Problem description
Print, exactly as they appear in the listing below, the lines from the line with "Where should I click to: Click the Dashboard" to the line with "Task: Open the Required dropdown arrow", with both end lines kept.

Data supplied
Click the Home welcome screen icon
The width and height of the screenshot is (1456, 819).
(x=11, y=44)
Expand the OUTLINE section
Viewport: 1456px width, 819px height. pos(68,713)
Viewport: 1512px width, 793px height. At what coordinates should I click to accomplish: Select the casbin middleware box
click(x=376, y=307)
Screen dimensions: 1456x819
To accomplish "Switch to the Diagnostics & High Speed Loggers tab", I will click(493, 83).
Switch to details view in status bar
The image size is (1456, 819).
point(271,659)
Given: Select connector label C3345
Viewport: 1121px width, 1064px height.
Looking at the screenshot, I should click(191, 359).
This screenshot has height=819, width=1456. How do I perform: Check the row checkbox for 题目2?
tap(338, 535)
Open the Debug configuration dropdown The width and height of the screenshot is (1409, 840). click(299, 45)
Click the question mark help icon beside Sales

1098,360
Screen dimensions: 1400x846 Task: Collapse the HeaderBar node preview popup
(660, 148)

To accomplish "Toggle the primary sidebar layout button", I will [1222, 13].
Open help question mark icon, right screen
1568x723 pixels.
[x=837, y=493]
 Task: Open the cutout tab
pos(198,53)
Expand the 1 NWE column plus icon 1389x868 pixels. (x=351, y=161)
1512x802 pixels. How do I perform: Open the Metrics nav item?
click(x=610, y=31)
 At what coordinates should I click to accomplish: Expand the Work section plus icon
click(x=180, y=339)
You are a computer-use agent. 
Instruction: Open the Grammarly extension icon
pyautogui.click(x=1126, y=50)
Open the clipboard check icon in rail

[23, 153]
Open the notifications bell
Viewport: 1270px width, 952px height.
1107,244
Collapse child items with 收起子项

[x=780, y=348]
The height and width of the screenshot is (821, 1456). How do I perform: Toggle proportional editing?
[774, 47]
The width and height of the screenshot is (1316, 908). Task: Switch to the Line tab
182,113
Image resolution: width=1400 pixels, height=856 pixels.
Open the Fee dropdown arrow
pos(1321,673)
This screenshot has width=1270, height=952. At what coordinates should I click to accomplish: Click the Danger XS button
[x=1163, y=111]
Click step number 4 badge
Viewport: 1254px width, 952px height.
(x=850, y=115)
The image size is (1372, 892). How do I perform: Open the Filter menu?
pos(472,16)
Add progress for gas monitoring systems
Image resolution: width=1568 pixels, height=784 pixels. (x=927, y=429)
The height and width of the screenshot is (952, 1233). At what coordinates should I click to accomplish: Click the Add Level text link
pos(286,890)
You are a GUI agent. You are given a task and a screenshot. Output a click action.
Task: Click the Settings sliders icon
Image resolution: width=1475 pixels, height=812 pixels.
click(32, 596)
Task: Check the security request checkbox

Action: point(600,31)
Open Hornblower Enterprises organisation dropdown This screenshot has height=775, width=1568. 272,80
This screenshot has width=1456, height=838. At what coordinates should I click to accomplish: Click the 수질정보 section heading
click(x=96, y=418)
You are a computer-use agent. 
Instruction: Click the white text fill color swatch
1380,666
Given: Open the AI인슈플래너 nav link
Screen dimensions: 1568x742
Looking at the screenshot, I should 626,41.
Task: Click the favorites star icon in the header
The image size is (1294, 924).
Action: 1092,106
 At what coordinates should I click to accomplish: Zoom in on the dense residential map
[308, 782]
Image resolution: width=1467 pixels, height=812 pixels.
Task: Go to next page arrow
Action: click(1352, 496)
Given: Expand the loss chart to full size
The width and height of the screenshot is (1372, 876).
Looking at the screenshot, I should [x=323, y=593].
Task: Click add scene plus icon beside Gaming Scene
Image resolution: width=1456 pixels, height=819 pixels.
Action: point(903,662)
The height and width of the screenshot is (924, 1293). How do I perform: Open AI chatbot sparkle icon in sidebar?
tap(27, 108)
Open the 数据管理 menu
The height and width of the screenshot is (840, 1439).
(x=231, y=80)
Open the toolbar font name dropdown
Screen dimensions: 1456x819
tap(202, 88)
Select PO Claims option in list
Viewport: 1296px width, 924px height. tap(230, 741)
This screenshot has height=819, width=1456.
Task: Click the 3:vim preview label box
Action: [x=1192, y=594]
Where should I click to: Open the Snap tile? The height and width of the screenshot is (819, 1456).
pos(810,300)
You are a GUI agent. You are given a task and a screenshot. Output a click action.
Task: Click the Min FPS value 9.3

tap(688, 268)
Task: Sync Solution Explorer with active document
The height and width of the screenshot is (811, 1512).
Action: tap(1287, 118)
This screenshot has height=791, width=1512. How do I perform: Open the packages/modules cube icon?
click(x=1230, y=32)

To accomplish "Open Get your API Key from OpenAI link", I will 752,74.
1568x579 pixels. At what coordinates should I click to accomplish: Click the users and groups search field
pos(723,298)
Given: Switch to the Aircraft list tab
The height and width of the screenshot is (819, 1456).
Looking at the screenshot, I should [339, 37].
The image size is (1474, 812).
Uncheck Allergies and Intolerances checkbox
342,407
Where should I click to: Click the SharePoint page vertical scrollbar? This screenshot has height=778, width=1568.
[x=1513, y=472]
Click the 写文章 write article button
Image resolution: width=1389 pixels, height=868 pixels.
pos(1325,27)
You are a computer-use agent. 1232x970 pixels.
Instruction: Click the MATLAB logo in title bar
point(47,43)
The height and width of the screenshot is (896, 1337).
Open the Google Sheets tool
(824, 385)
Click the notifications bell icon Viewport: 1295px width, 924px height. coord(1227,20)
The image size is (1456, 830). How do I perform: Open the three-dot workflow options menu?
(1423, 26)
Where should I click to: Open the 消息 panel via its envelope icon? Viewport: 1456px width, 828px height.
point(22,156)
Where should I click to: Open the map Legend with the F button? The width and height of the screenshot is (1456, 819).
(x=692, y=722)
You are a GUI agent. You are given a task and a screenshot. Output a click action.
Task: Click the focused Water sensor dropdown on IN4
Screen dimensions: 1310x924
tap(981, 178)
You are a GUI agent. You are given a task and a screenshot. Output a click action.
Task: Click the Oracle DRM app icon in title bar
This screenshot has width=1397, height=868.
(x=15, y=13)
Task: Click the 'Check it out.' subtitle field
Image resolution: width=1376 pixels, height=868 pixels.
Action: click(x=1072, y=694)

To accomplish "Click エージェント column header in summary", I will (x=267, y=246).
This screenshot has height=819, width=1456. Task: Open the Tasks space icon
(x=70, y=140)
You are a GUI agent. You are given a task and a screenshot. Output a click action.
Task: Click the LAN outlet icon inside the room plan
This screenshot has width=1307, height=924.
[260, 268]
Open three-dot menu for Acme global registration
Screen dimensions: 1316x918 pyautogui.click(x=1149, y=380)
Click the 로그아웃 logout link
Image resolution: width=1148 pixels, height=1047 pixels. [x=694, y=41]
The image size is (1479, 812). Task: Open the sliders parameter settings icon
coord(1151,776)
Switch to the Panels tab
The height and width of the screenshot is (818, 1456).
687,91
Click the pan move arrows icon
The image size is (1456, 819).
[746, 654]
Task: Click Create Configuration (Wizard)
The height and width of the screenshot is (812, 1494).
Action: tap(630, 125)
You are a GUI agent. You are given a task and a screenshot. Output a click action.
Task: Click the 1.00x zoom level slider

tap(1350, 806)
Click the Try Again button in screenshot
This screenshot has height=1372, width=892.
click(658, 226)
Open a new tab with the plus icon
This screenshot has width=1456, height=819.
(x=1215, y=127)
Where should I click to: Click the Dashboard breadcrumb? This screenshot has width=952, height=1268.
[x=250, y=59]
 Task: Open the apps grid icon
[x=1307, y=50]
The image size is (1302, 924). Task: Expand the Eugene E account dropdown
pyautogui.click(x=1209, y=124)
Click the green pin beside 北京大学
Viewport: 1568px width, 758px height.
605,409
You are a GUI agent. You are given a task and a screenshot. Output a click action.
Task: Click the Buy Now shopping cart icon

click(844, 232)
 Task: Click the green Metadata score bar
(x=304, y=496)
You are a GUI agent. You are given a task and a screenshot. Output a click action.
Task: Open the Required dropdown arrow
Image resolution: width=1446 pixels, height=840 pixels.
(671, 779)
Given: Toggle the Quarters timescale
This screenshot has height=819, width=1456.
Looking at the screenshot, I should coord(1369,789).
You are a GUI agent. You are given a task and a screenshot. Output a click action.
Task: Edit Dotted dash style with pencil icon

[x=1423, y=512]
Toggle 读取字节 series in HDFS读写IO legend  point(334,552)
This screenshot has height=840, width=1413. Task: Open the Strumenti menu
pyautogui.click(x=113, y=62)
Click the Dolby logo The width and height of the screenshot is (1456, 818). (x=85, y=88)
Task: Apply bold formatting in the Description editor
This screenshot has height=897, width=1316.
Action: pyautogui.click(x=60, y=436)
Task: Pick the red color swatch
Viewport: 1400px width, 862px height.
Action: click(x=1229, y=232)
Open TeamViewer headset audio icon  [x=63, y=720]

Expected answer
Where should I click to: Click the Dashboard breadcrumb? This screenshot has width=952, height=1268.
[x=250, y=59]
 Task: Open the apps grid icon
[x=1307, y=50]
The image size is (1302, 924). Task: Expand the Eugene E account dropdown
pyautogui.click(x=1209, y=124)
Click the green pin beside 北京大学
Viewport: 1568px width, 758px height.
605,409
You are a GUI agent. You are given a task and a screenshot. Output a click action.
Task: Click the Buy Now shopping cart icon

click(844, 232)
 Task: Click the green Metadata score bar
(x=304, y=496)
You are a GUI agent. You are given a task and a screenshot. Output a click action.
Task: Open the Required dropdown arrow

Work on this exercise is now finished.